DATA FOR REVIEW:

────────────────

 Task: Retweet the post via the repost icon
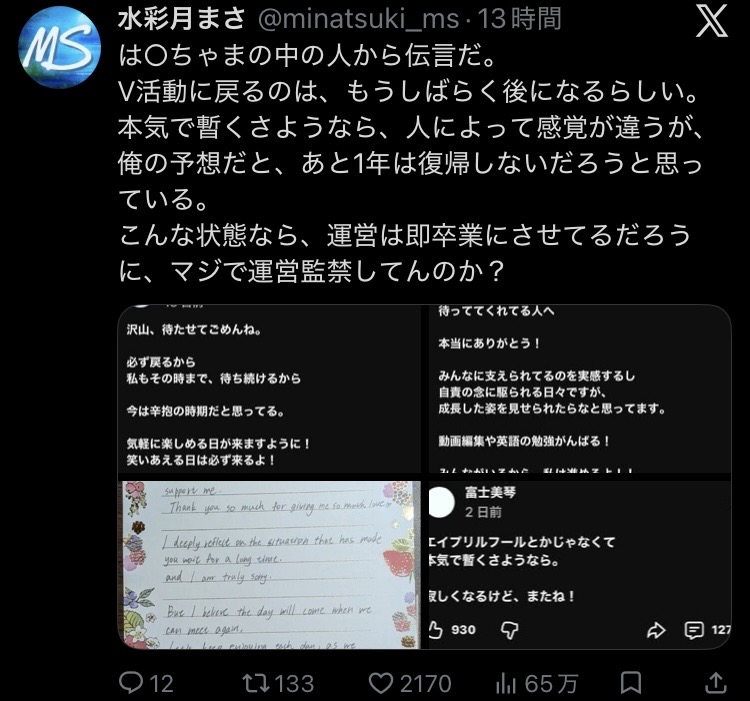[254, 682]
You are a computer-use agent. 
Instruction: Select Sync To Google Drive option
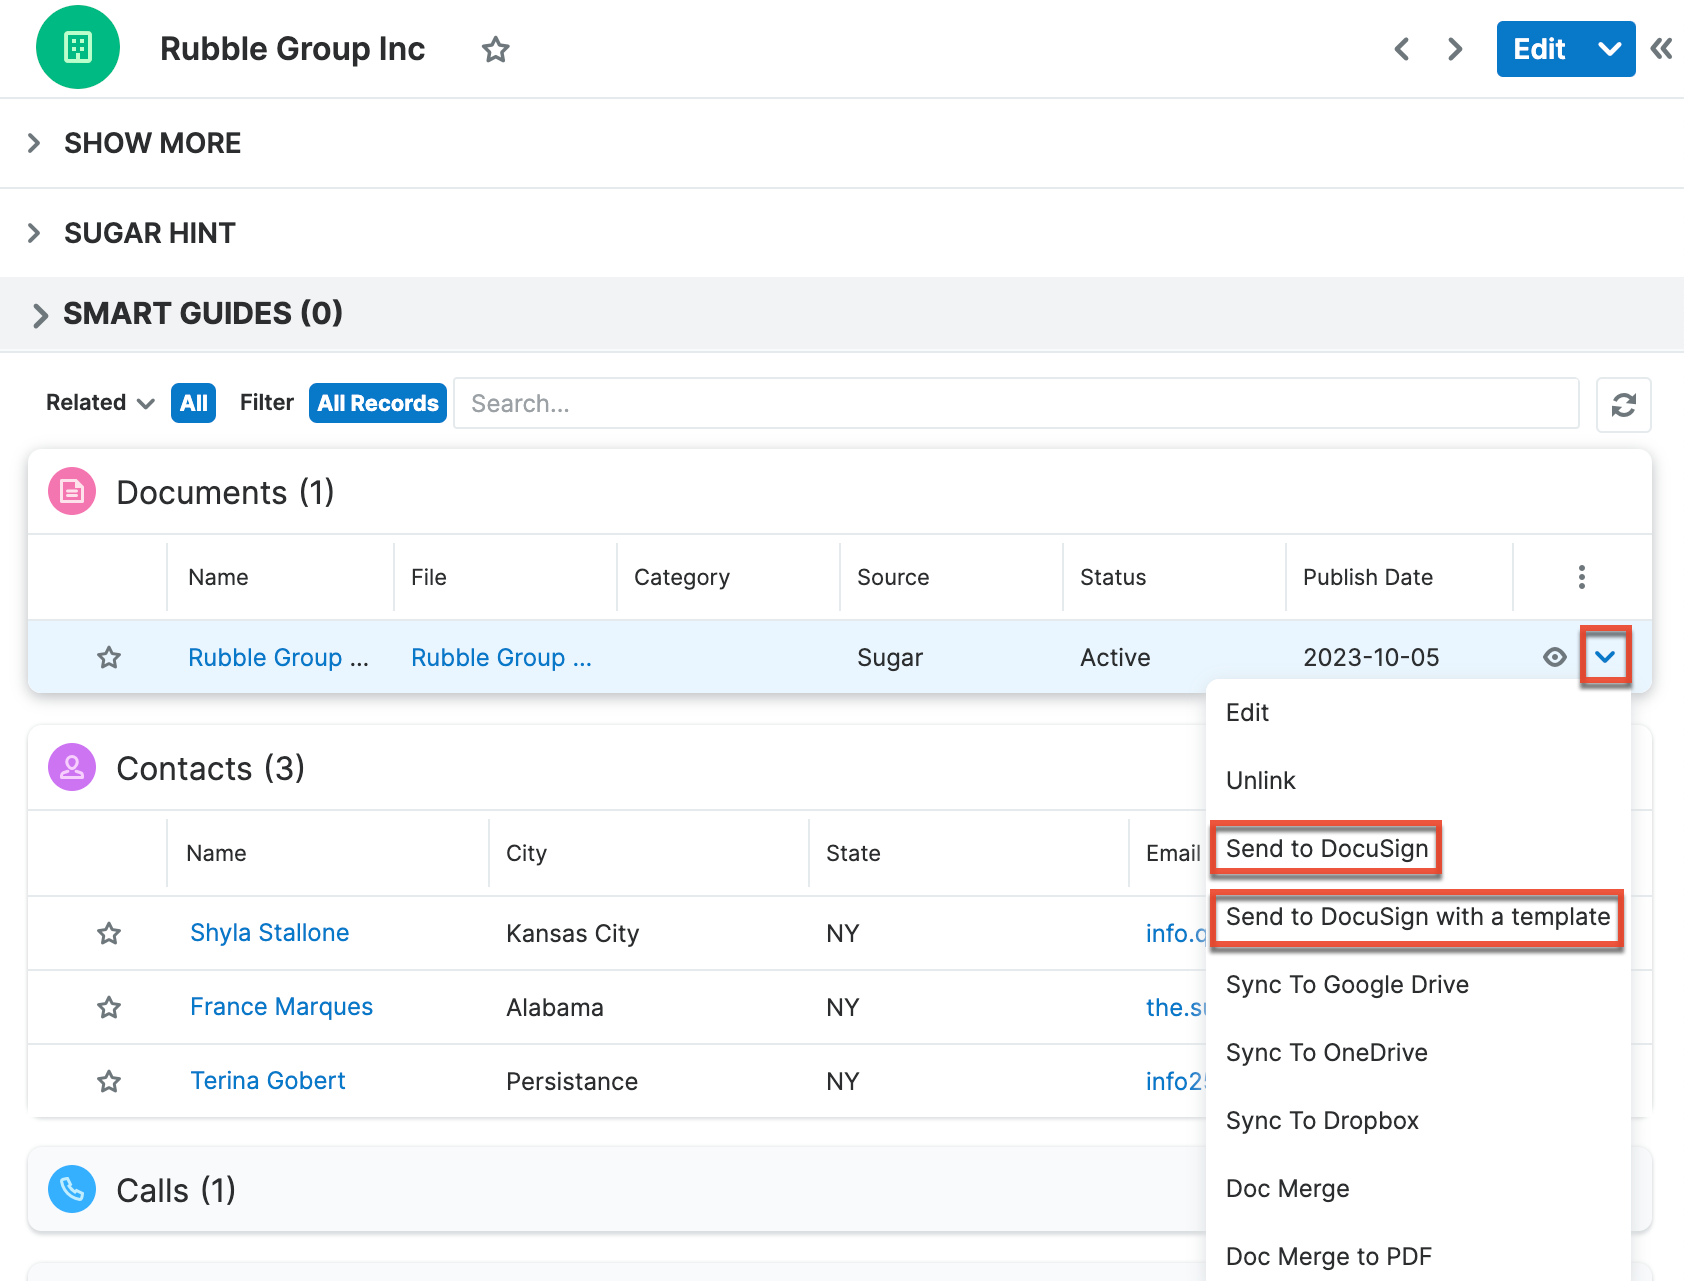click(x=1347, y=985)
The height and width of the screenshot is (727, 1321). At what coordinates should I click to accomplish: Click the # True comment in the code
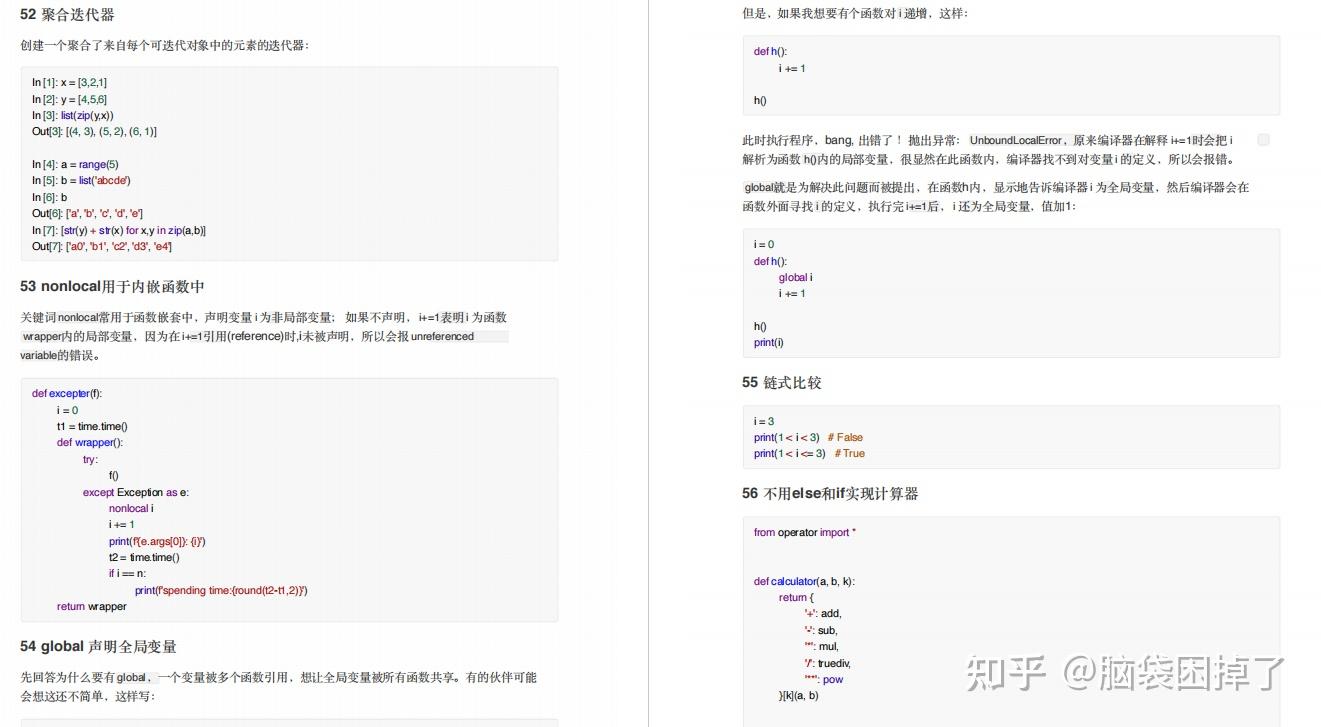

────────────────

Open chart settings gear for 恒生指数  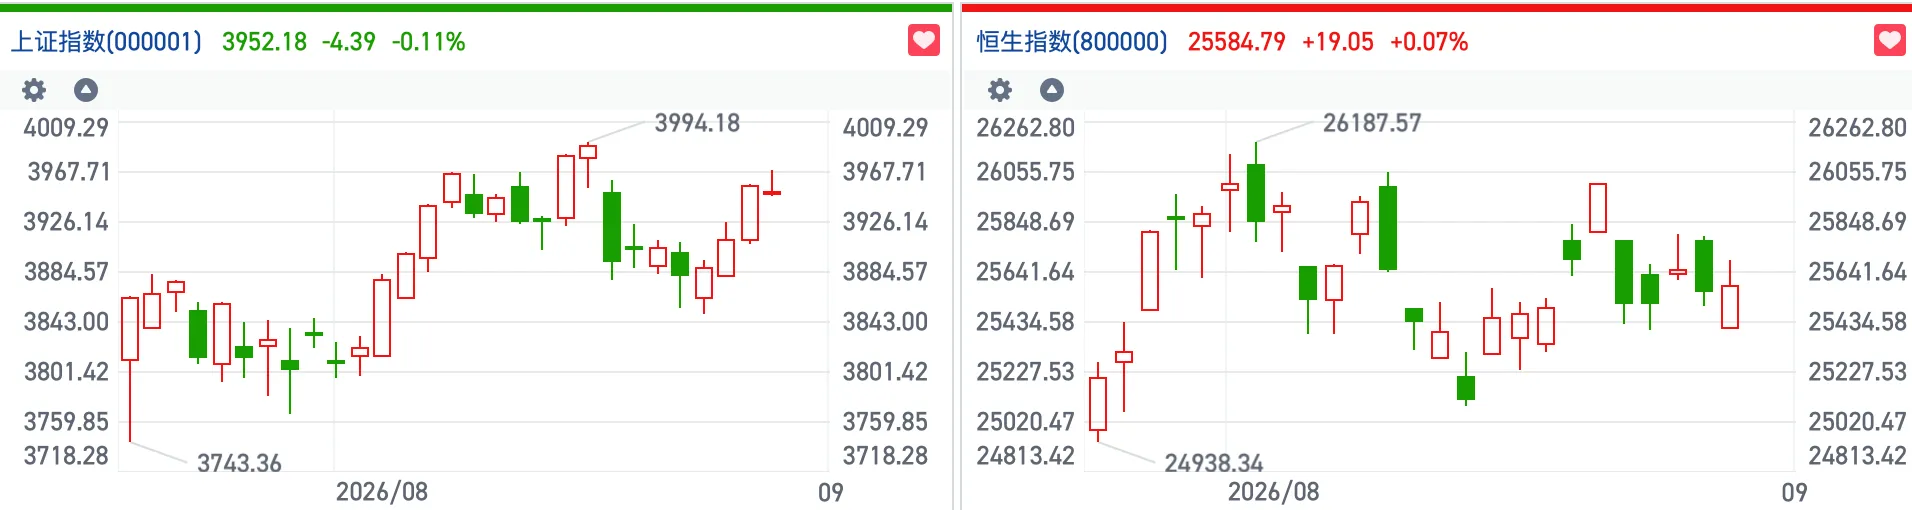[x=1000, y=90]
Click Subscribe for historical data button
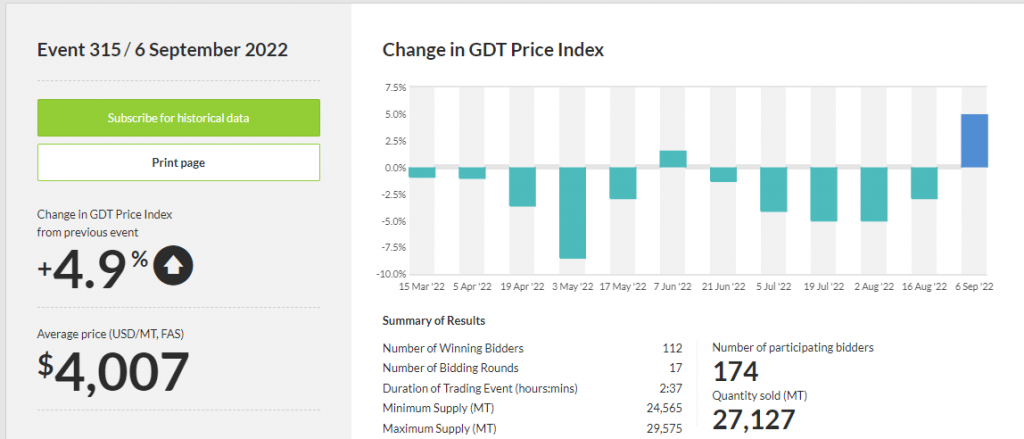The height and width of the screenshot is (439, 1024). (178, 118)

────────────────

Go down the entries above from the line containing "Instruction: Select Sync" to the line containing "The height and width of the screenshot is (727, 1321)." and write out each line exactly, leaving pictures out.

OUTPUT:
Instruction: Select Sync To Google Drive option
click(x=1347, y=985)
The height and width of the screenshot is (727, 1321). At what coordinates should I click to accomplish: Click the # True comment in the code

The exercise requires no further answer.